A wire of length 50 m is to be cut into two pieces. One piece is bent in the shape of a square and the other in the shape of a circle. What should be the lengths of each piece so that the combined area of the two shapes is minimum?

Length for circle = 22 m, Length for square = 28 m

The correct answer is Option (2) → Length for circle = 22 m, Length for square = 28 m

Let r metres be the radius of the circle and d metres be a side of the square formed by the two pieces of the wire, then

$2πr+4d=50$   ...(i)

Let A sq. metres be the combined area of the circle and the square, then

$A=πr^2+d^2=πr^2+\left(\frac{50 - 2πr}{4}\right)^2$   (using (i))

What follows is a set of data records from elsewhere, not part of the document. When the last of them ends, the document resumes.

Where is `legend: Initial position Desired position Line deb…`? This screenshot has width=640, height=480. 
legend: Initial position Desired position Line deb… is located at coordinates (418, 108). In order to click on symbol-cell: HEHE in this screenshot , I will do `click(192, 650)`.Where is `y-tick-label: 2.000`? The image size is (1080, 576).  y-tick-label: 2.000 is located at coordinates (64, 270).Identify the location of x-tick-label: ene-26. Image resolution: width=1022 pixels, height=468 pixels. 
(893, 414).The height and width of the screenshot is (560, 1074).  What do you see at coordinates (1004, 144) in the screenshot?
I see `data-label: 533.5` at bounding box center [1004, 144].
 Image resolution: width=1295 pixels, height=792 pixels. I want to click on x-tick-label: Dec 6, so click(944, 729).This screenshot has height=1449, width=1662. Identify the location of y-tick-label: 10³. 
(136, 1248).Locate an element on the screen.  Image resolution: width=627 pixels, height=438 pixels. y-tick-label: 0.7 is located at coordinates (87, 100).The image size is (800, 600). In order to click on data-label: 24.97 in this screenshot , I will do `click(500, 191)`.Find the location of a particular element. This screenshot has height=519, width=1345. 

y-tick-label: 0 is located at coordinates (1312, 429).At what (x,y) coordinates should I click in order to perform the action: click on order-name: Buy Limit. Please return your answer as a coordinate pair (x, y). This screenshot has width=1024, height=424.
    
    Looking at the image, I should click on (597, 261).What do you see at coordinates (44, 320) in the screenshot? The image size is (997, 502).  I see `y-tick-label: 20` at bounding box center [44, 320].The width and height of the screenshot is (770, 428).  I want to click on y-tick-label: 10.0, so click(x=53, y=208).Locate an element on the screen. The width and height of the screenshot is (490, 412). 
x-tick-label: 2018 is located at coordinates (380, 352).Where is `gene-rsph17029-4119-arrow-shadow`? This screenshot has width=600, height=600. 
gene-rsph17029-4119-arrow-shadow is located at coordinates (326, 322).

Differentiating it w.r.t. r, we get

$\frac{dA}{dr}=2πr+\frac{1}{16}.2(50-2πr)(-2π)=2πr+\frac{1}{2}π^2r-\frac{25}{2}π$ and $\frac{d^2A}{dr^2}=2π+\frac{1}{2}π^2$.

Now $\frac{dA}{dr}=0⇒2πr+\frac{1}{2}π^2r-\frac{25}{2}π=0$

$⇒4r + πr=25⇒ \left(4+\frac{22}{7}\right) r=25⇒r=\frac{7}{2}$.

For $r=\frac{7}{2},\frac{d^2A}{dr^2}= 2π+\frac{1}{2}π^2>0$

⇒ A is minimum when $r =\frac{7}{2}$.

∴ The length of the piece of wire bent into the form of circle = $2πr = 2.\frac{22}{7}.\frac{7}{2}\,m=22\,m$ and the length of the piece of wire bent into the form of square = $50\, m - 22\, m = 28\, m$.